On a new machine, there are no advantages to a clean install. Just upgrade Mavericks and get on with it. iLife has always been free, iWorks is new. If you don't have it in the App Store, simply give AppleCare a call and they will direct you.
 

jg321

macrumors 6502
Aug 29, 2012
313
10
UK
On a new machine, there are no advantages to a clean install. Just upgrade Mavericks and get on with it. iLife has always been free, iWorks is new. If you don't have it in the App Store, simply give AppleCare a call and they will direct you.

Agreed. I've just done the same with mine, had my iMac a couple of weeks and upgraded. Also recently clean-installed ML on my MBP, upgraded that too. My GFs MBA is a few months old now (got it when the Haswell ones came out) and that got an upgrade. All went without a hitch and working perfectly.
 

richard13

macrumors 6502a
Aug 1, 2008
834
197
Odessa, FL
On a new machine, there are no advantages to a clean install. Just upgrade Mavericks and get on with it. iLife has always been free, iWorks is new. If you don't have it in the App Store, simply give AppleCare a call and they will direct you.

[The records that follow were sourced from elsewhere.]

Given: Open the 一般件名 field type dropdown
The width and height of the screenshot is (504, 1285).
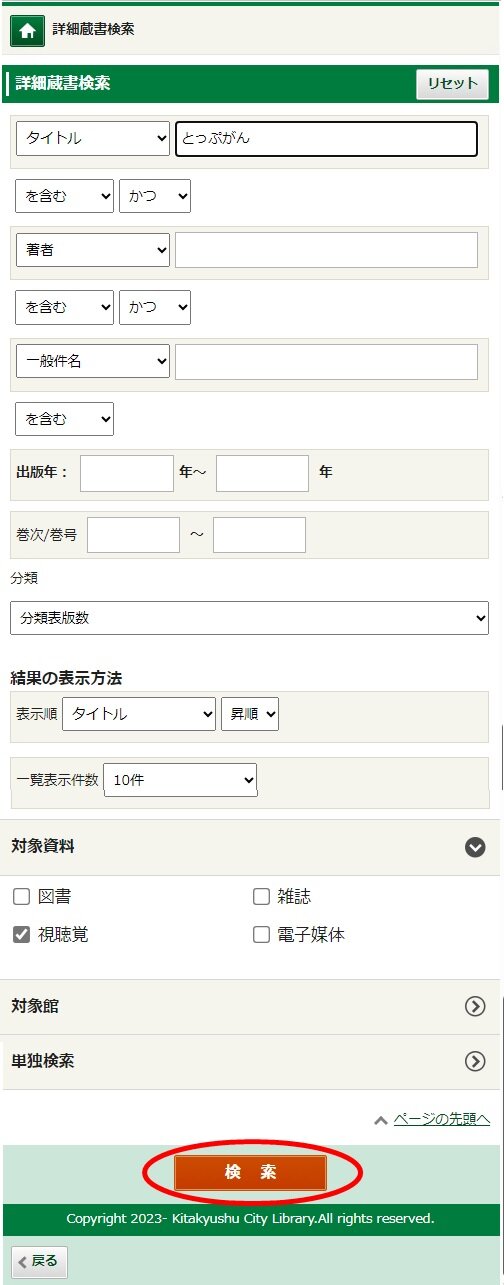Looking at the screenshot, I should click(93, 361).
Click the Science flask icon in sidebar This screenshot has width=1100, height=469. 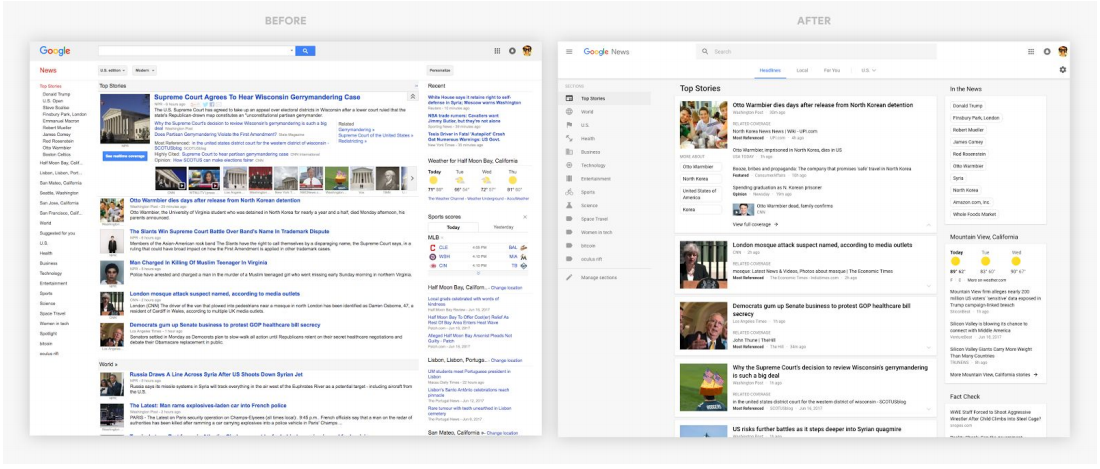[x=569, y=205]
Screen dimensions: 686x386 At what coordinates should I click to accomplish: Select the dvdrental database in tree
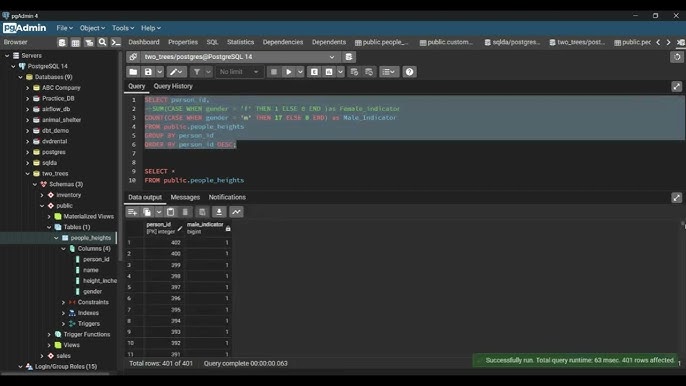55,141
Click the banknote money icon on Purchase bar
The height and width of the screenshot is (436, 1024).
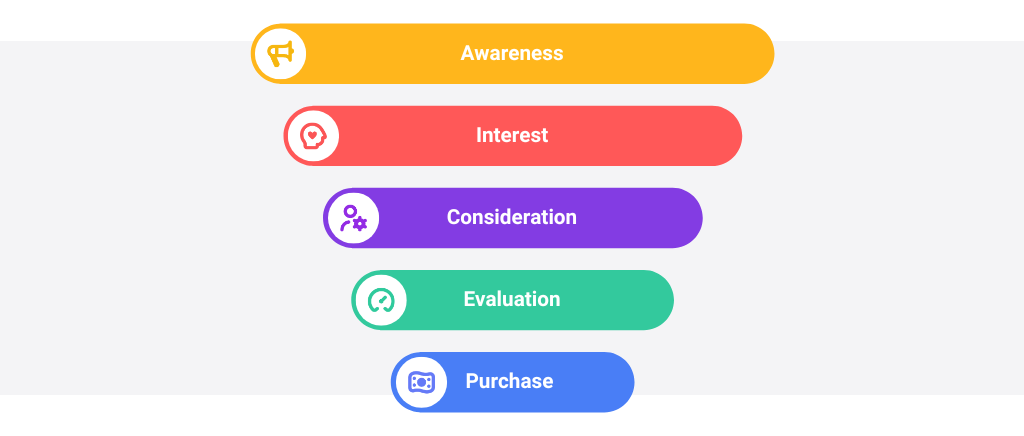tap(421, 382)
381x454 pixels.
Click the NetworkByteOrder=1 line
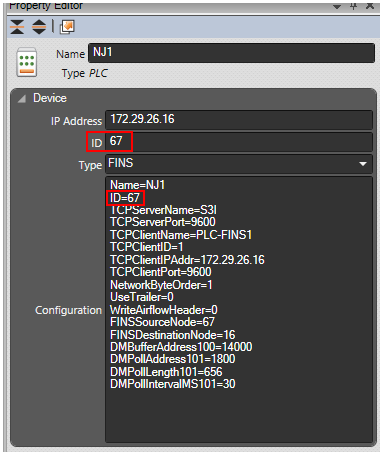(161, 285)

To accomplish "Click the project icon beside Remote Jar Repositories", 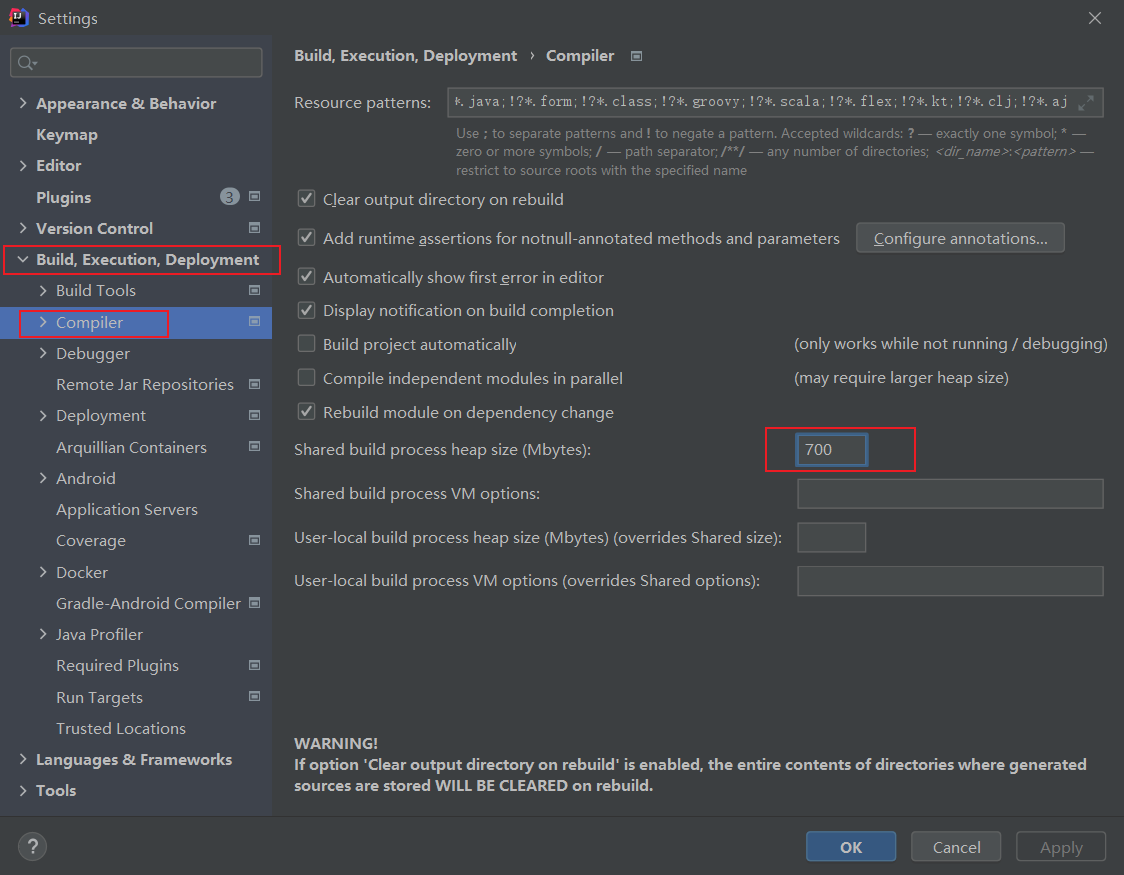I will (x=254, y=384).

I sort of agree. There won't be any "user created cruft" caused by installing and uninstalling apps and there shouldn't be much from the system either. However, you are presuming that the updater is perfect and doesn't leave any legacy, unnecessary files and settings behind. This is why some people prefer to do a clean install. That said, a few years ago I did an upgrade vs clean install comparison on OS X (don't remember which versions) and found them mostly the same.

OP, you should be good either way regarding OS. For the apps, I'm pretty sure you can reinstall them via the App Store. I'd be very surprised if Apple would only put them on your system with no way to reinstall them. If you are really worried you can call Apple Care and ask.